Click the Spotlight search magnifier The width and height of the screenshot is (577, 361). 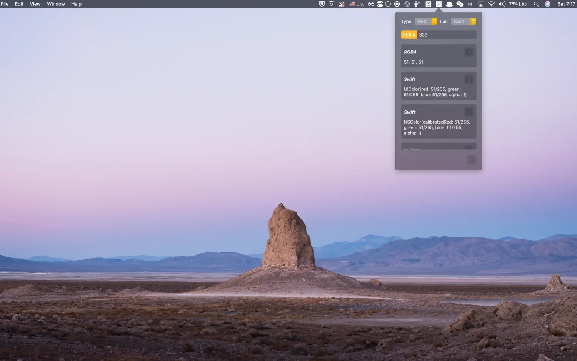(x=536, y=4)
...
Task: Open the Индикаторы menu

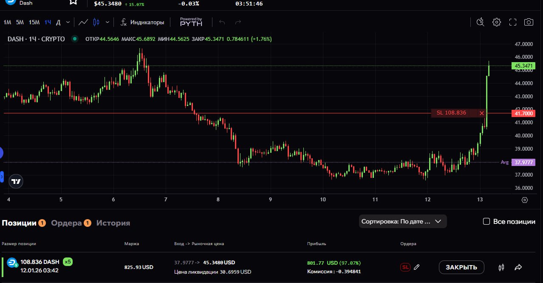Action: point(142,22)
==
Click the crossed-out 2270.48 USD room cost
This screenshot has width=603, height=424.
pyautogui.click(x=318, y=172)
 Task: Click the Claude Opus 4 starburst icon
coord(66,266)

• _To be done_
Count the lines in the listing above that contain the string "Task". Give only the number.

• _Worked answer_
2